*Records for this task*
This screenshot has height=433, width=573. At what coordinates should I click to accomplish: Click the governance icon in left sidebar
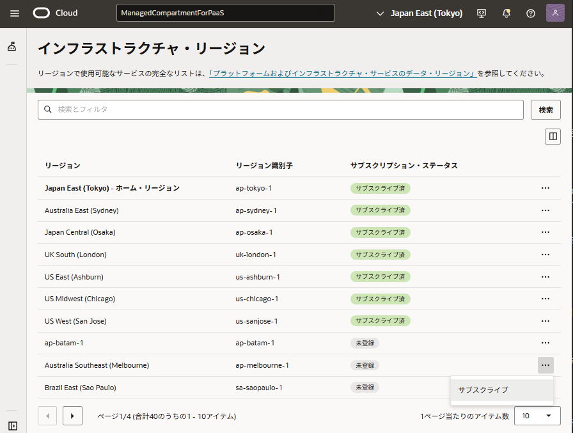(x=12, y=47)
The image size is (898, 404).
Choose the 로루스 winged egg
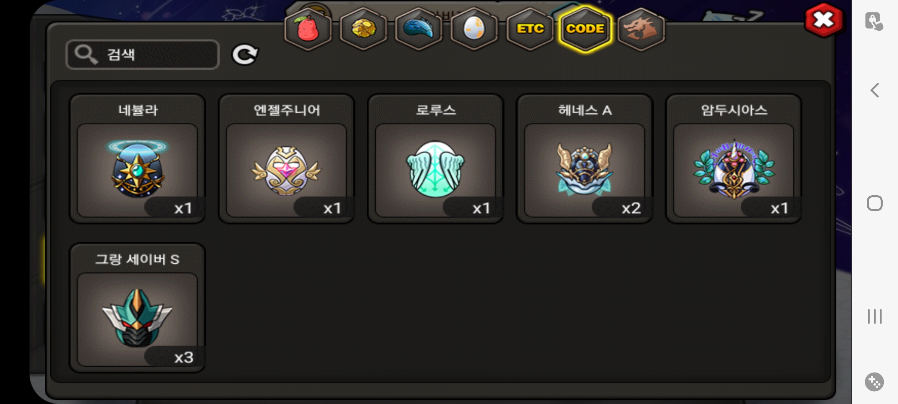pos(436,159)
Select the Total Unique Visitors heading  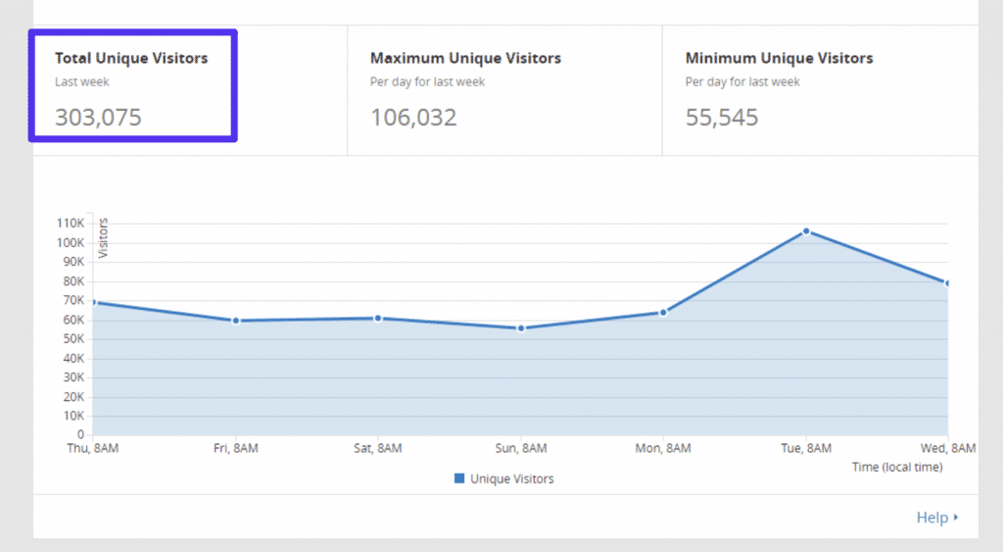[x=131, y=59]
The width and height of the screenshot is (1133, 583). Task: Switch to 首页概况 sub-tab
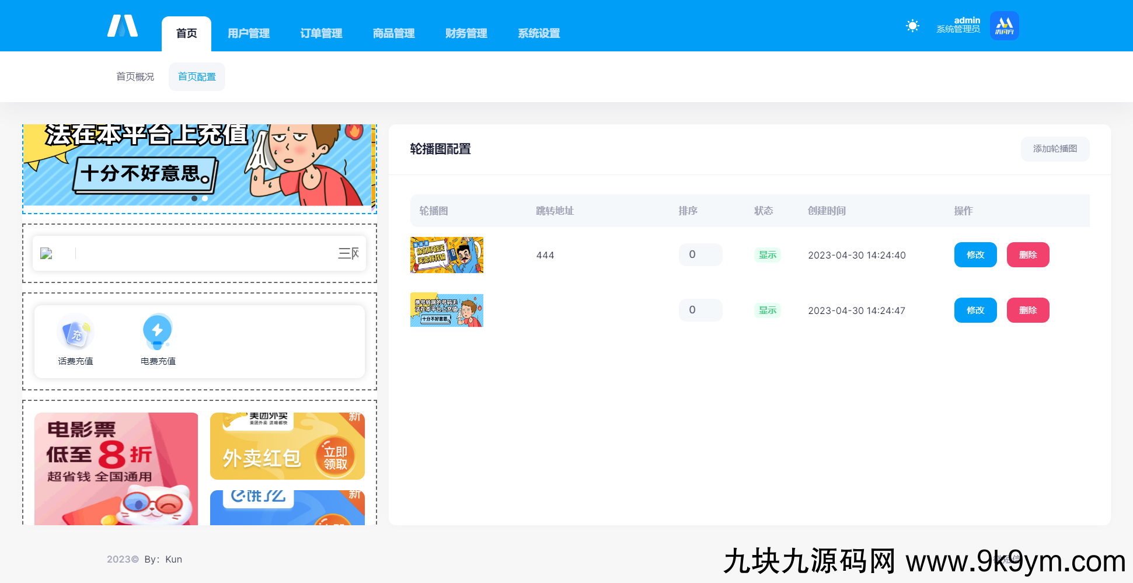tap(135, 76)
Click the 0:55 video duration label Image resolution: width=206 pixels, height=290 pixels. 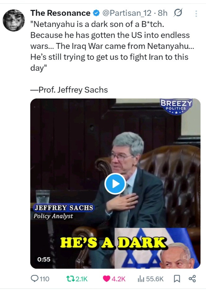[x=44, y=259]
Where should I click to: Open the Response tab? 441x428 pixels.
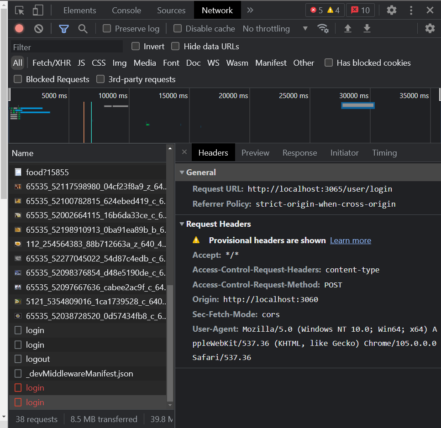pyautogui.click(x=299, y=153)
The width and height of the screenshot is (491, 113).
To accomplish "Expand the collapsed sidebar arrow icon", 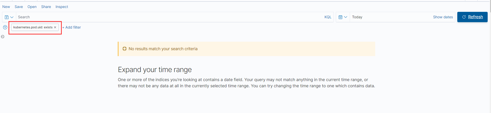I will pos(3,37).
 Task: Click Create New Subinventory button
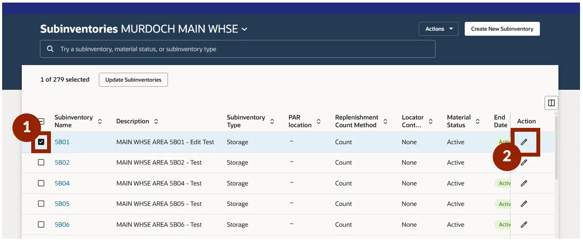(x=502, y=29)
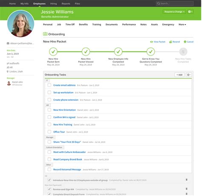The height and width of the screenshot is (196, 202).
Task: Click the search magnifier icon
Action: pyautogui.click(x=159, y=3)
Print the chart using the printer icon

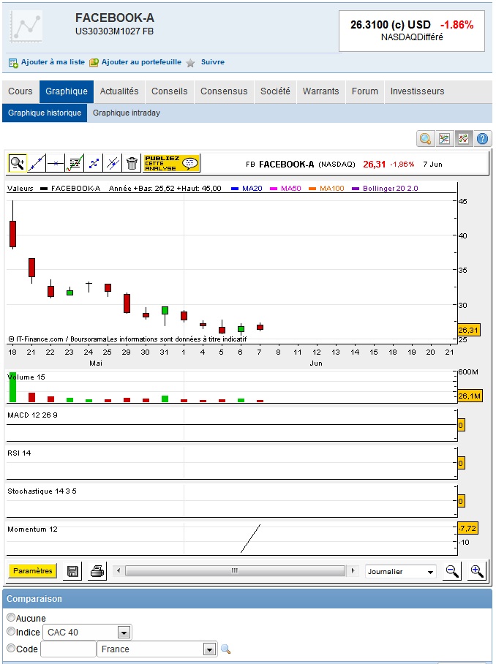(97, 571)
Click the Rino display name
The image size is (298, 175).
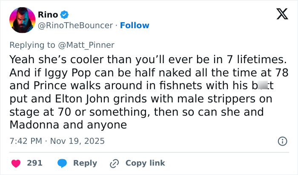point(48,15)
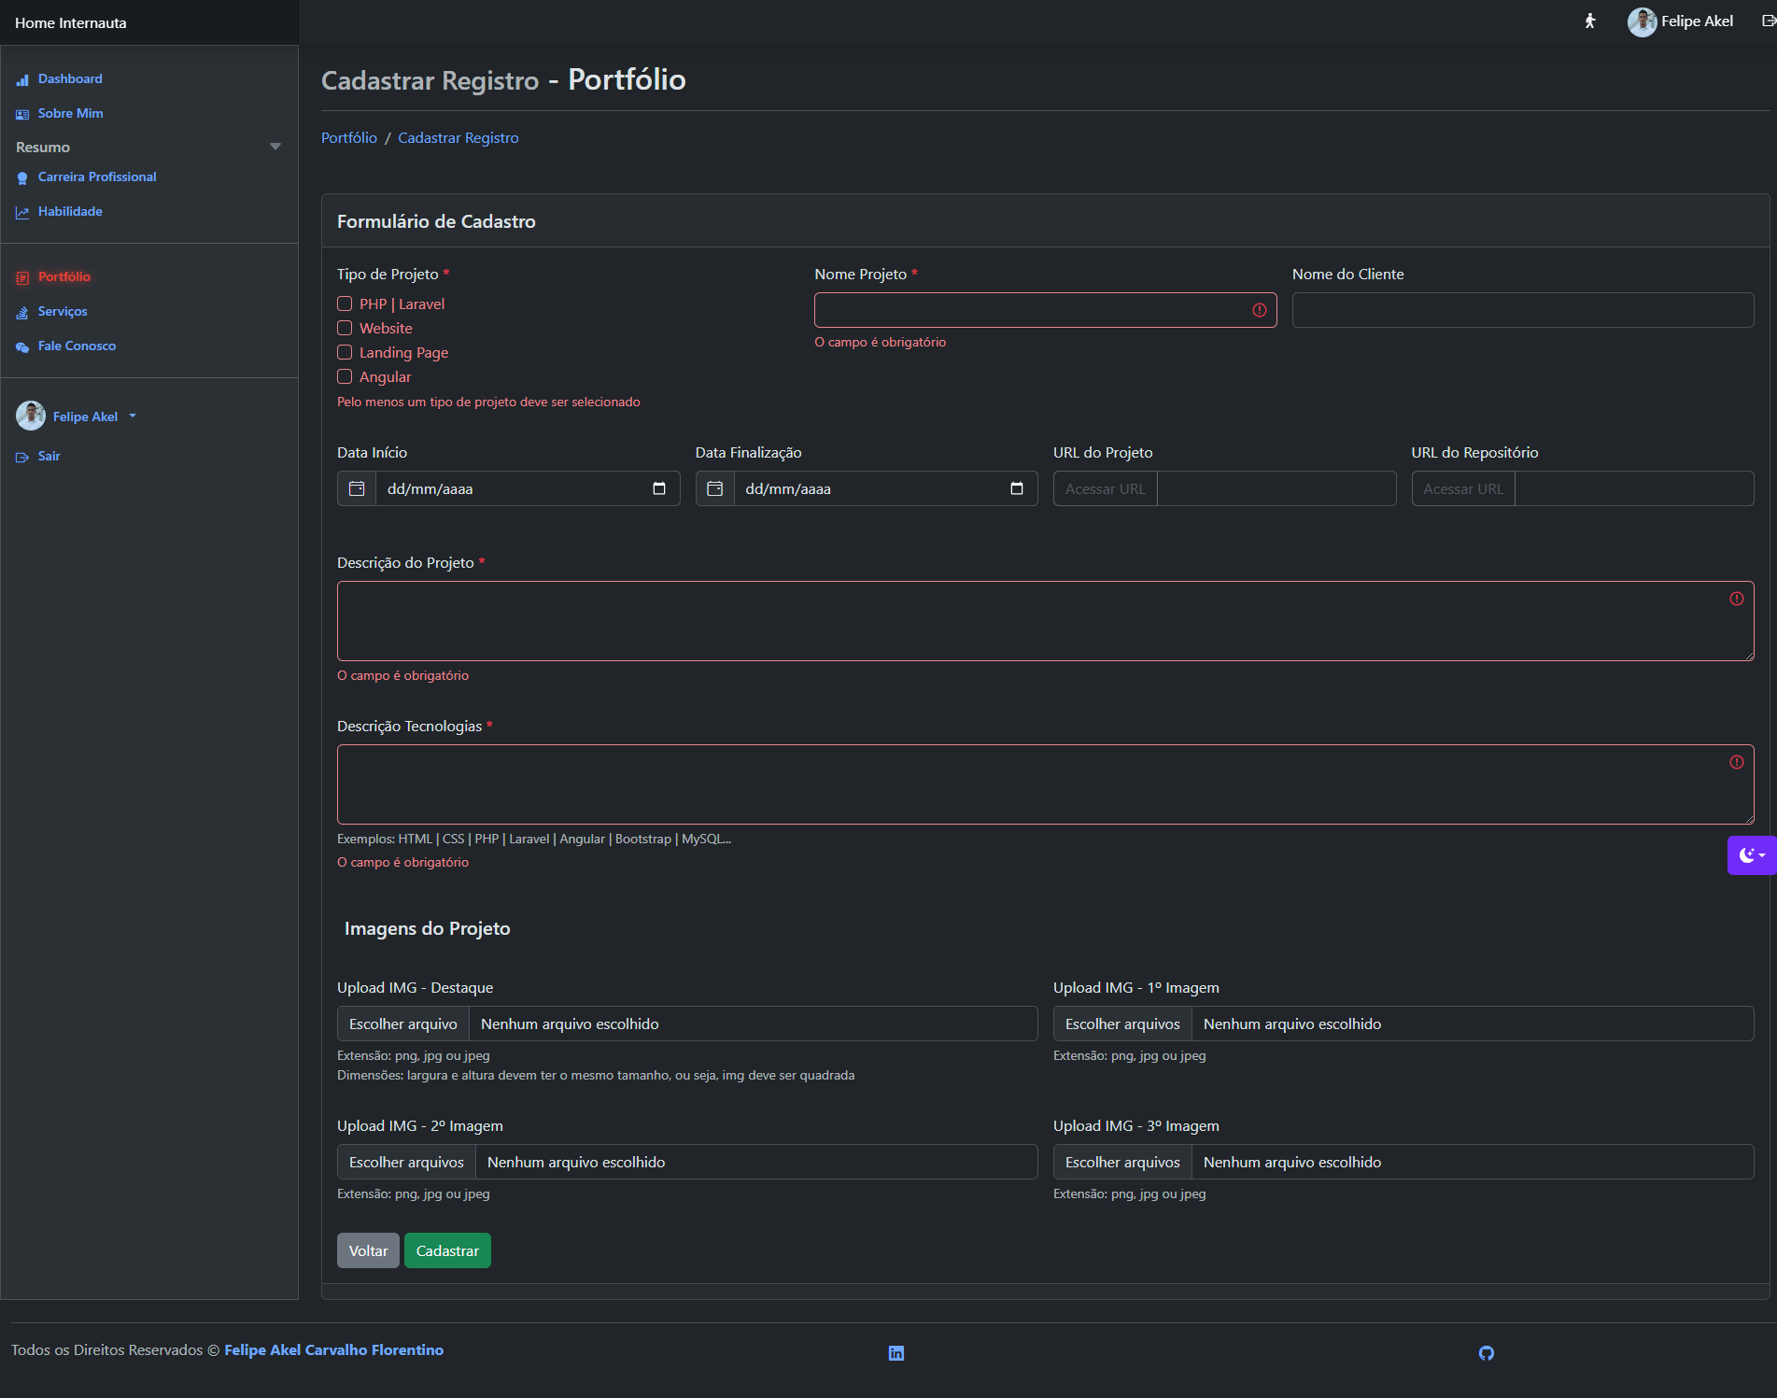Tick the Angular checkbox
Screen dimensions: 1777x1398
(345, 376)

*Task instructions*
Exactly the lines from the line with "Click the Rino display name" through the end of the data are to be reproduced, and no picture is to be included.

*Task solution*
Click the Rino display name
The image size is (298, 175).
point(48,15)
Tick the Angular checkbox
Screen dimensions: 1777x1398
(345, 376)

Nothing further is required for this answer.